The reconstruction of traumatic lesions of peripheral nerves (PN) underwent the most significant improvement with the introduction of operating microscopes, microsurgical techniques and pertinent instruments, including microsutures. New information with respect to the pathophisiology of the degeneration and regeneration of peripheral nerves on a subcellular level also helped in the delineation of the rules and timig of optimal conditions for suturing. The present microtechnique seems to have reached its plateau with regard to capacity of available materials, technology and methodology. Despite this progress there is room for further improvement as addressed in this presentation.

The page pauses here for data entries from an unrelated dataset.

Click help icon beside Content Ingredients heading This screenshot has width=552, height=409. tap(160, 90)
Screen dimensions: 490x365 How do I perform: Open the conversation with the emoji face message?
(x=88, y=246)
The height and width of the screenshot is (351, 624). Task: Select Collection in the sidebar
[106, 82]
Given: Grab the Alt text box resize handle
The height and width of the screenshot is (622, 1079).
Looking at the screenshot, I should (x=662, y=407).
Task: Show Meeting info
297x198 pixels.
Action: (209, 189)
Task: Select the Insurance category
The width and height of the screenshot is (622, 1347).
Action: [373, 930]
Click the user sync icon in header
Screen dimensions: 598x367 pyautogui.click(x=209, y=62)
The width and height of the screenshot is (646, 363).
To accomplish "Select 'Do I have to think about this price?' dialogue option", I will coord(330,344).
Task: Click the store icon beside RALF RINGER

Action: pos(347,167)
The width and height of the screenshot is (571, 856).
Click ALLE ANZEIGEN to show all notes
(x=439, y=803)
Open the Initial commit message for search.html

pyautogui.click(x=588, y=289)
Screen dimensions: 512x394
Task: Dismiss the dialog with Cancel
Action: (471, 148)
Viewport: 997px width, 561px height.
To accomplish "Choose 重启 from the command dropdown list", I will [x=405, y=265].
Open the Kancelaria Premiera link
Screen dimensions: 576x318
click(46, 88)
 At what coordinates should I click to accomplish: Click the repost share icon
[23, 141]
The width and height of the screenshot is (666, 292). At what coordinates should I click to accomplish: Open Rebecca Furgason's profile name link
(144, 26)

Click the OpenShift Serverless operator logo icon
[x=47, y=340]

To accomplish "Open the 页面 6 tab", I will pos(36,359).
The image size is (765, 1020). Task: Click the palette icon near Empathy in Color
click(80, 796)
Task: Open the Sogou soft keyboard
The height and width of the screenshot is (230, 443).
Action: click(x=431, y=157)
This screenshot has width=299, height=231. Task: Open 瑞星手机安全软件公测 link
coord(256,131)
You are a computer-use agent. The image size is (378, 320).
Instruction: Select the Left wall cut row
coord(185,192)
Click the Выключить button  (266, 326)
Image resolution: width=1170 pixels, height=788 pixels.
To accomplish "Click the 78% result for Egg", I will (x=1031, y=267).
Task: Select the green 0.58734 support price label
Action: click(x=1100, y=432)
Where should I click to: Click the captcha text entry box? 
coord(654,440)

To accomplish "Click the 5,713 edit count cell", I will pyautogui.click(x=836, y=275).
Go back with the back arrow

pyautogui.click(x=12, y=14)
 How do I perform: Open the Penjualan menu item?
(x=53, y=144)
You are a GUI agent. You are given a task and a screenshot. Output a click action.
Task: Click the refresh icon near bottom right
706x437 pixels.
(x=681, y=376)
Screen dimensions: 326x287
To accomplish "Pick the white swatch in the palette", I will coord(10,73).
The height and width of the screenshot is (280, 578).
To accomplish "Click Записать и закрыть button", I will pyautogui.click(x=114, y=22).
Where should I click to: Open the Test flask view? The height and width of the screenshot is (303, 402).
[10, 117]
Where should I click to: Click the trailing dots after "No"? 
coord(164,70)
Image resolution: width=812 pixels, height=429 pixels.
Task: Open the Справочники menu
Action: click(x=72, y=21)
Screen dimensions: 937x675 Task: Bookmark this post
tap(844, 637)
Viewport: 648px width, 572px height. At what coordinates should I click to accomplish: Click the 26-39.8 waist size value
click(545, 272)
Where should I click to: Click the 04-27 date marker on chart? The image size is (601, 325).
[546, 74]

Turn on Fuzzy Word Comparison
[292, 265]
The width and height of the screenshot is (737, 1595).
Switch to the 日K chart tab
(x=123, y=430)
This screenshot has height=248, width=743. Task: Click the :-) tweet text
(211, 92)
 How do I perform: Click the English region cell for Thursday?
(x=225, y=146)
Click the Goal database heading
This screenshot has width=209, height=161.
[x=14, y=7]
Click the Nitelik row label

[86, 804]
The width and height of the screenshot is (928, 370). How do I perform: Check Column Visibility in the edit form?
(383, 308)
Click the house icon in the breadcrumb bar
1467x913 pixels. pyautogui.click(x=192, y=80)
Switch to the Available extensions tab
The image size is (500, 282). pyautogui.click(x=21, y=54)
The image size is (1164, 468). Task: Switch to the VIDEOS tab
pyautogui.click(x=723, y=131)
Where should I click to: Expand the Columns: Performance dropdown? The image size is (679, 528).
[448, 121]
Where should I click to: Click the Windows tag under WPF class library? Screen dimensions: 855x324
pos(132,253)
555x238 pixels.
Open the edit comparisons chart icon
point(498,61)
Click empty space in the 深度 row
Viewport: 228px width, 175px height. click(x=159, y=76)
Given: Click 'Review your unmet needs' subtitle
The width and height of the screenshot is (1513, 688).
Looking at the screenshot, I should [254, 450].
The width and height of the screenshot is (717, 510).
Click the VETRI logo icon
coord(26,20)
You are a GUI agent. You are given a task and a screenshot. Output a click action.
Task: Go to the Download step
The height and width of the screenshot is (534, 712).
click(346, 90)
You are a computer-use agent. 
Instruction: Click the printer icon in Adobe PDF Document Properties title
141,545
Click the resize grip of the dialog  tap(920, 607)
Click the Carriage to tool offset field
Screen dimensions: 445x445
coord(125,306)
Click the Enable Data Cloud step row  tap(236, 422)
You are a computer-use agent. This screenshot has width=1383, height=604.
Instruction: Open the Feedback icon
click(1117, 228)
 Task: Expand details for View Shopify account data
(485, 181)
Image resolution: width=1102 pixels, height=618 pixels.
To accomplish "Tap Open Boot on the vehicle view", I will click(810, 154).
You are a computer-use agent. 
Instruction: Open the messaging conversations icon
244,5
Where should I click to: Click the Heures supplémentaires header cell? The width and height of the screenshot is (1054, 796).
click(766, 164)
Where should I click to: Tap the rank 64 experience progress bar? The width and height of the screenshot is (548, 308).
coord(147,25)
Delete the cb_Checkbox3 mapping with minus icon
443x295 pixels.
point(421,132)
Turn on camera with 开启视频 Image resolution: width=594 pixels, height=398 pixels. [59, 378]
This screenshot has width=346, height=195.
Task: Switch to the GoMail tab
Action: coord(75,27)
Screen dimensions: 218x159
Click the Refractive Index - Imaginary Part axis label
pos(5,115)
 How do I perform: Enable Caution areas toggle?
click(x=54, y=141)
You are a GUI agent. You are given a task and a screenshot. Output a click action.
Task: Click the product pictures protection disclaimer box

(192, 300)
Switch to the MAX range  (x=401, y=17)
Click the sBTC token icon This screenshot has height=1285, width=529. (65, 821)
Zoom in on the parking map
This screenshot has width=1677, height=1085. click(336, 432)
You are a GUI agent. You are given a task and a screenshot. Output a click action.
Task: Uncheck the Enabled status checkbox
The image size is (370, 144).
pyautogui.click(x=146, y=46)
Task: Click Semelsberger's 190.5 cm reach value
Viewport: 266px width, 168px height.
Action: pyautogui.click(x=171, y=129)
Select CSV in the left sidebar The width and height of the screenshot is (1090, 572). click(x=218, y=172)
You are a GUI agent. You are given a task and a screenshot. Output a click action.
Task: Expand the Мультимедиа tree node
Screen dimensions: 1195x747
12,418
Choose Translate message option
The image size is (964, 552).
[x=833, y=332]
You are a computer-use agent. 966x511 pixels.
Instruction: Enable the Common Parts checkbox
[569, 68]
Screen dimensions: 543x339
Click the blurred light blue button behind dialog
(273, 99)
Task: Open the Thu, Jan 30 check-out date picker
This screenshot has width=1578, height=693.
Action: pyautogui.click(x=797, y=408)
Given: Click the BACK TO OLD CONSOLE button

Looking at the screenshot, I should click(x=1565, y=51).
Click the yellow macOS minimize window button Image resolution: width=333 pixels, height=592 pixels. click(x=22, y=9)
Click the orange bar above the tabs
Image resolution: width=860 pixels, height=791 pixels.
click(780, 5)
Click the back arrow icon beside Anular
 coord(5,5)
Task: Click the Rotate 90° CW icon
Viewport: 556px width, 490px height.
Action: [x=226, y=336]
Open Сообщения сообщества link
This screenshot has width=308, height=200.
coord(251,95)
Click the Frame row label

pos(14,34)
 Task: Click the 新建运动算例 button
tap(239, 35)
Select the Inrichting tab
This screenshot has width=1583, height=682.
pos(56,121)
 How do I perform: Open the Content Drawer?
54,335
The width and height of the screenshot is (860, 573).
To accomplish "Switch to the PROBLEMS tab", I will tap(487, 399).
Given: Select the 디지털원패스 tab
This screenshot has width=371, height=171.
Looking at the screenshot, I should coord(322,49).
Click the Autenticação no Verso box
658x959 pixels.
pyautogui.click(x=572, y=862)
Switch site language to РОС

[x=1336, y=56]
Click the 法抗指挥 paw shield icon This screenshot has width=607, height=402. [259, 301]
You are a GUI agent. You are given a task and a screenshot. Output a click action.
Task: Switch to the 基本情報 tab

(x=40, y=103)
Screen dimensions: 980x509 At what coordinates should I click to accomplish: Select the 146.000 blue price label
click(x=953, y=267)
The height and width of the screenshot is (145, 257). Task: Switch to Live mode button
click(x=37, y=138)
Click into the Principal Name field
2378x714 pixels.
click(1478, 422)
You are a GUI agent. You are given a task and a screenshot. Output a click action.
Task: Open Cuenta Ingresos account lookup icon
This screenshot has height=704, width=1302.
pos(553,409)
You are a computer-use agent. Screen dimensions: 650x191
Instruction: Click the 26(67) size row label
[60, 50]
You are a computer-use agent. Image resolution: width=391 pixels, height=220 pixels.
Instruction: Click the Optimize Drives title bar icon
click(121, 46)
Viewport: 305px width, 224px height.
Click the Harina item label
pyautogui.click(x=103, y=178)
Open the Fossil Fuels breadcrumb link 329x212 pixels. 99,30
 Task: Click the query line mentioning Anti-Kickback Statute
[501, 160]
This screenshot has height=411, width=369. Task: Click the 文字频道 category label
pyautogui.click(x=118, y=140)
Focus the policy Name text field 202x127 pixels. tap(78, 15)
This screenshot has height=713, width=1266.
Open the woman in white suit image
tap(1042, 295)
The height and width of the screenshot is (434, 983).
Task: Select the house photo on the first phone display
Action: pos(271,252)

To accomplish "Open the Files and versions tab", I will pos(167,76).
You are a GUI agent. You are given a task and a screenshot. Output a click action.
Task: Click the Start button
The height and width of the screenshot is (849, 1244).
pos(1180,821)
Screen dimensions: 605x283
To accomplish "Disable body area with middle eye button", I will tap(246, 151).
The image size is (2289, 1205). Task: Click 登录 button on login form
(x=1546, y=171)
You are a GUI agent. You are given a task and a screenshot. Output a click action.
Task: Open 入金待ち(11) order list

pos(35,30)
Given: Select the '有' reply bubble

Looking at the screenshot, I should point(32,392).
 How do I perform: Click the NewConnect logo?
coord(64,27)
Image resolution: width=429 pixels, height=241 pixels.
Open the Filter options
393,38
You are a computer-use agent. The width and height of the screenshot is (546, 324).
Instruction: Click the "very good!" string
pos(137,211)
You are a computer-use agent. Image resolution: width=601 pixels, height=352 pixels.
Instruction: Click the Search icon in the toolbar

In this part of our work we would like to present a survey and analysis of the necessary theoretical knowledge of the basis of degeneration of a trumatized peripheral nerve at the level of molecular changes, as well as to indicate new technologies and materials. A detailed comparison of the classical method (microsuture) with the new technology (laser) has so far failed to demonstrate any significant difference. Therefore it appears necessary, when seeking advantages of the new methodology, to examine its application and not its quality, which will be the subject of the second part our work.